In the broader global landscape, countries such as Saudi Arabia, the UAE and India are also looking to invest in their own non-western payments rails. In a recent talk at the Eurofi Seminar 2025 in Brussels, Piero Cipolone of the ECB warned of geopolitical fragmentation.
“As of today, over 100 jurisdictions worldwide have implemented their own fast payment systems,” he warned. “Without global co-ordination, these initiatives risk creating new silos and fragmenting the international monetary system.”

The ECB economist argued that the EU must take the lead in acting as a bridge for payment systems and ensuring international standards, so that Europe doesn’t get squeezed between US dominance and rival blocs.
Infrastructure can feel opaque and difficult to grasp, but for Ireland, these questions aren’t abstract. We sit at the intersection of switches and networks, where cables come to land and infrastructural powers flex their weight. On the one hand, as part of the euro area, our payments network is tied into Europe’s systems.

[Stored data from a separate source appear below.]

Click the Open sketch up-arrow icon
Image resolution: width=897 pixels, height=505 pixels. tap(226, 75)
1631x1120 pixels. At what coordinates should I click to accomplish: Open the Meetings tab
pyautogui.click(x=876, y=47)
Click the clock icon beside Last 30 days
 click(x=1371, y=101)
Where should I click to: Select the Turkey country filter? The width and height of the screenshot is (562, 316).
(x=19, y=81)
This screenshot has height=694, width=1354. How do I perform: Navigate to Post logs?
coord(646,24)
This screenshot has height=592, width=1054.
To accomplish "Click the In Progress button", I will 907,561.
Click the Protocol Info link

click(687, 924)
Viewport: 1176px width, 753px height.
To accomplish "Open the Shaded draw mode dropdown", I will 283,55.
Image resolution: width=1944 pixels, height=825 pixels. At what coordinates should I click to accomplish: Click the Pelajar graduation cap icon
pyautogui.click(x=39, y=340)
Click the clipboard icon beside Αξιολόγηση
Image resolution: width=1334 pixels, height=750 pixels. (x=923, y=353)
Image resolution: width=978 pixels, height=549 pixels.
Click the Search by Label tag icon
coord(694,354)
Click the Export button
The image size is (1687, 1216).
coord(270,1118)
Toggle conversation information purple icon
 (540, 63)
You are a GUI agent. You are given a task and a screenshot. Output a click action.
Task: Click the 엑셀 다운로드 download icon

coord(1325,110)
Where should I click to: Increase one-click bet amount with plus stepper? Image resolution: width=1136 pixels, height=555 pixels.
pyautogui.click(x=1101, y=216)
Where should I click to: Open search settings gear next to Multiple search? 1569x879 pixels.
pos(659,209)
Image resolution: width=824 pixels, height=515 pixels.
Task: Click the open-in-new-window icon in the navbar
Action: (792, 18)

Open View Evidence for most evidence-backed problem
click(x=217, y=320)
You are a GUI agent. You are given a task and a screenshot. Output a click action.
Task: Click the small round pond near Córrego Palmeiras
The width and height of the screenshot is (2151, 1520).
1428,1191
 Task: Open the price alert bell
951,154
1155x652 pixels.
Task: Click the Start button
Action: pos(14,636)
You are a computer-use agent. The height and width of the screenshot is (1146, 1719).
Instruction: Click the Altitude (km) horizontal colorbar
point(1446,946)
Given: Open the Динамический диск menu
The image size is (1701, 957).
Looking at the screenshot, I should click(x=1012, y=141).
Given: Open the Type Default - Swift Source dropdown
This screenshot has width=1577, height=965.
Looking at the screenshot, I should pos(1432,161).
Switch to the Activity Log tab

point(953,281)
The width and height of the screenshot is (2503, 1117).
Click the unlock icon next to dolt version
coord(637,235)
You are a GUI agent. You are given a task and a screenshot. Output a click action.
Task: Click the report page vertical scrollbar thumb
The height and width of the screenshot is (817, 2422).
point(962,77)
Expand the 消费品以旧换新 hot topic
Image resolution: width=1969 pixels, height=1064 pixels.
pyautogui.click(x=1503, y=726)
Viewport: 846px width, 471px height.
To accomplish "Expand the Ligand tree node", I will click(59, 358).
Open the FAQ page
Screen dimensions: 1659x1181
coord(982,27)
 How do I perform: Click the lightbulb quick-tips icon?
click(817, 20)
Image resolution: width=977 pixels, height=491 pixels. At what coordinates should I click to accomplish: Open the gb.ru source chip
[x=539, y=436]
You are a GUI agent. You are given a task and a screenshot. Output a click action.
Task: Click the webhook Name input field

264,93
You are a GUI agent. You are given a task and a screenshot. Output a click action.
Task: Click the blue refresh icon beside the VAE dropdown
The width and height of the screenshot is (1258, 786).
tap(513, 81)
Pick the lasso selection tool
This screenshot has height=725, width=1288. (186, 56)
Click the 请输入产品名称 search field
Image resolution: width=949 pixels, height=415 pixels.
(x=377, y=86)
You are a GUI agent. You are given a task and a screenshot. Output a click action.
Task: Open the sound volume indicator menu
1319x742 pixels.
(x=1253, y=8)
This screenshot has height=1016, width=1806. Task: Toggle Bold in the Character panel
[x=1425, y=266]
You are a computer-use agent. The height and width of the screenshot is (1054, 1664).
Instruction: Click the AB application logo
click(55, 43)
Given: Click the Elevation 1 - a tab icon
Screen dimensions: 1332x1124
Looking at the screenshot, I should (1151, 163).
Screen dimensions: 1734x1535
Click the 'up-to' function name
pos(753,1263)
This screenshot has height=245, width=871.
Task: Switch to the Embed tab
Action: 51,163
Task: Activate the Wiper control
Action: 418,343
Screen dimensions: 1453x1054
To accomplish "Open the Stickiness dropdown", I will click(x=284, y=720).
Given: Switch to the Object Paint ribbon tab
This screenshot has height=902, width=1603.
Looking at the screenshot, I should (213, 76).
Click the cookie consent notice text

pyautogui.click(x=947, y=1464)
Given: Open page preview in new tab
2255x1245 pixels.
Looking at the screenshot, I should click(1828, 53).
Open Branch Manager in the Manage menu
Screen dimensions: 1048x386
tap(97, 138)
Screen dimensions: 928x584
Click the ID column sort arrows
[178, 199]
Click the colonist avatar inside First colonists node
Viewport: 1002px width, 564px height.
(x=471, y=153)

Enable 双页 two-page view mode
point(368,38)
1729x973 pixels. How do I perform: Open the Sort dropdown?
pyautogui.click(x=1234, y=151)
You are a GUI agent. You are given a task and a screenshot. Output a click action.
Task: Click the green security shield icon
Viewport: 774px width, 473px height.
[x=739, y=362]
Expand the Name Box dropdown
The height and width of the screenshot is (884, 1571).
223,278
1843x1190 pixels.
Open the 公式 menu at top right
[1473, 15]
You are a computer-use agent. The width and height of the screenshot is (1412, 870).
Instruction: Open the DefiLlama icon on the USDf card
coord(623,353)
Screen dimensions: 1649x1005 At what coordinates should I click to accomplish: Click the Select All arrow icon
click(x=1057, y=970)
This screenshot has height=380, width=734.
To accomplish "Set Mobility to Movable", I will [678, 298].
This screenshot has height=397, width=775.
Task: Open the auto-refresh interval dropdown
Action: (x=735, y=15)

On the other, Ireland is an important base for many of the biggest American payments and tech firms, from PayPal to Stripe and Apple. The rails we rely on every day to tap in-store or send money online often run through Dublin, but ultimately connect back to New York or California. That leaves us in a delicate position: anchored by Europe, but dependent on US rails.
If global finance really does splinter into rival blocs, those bridges could become the front lines, caught between our political ties to the EU and our infrastructural ties to the United States.
This tension raises the question of who really governs access to where money flows: elected policymakers in Europe, or the private American platforms that process so much of our financial traffic from Dublin?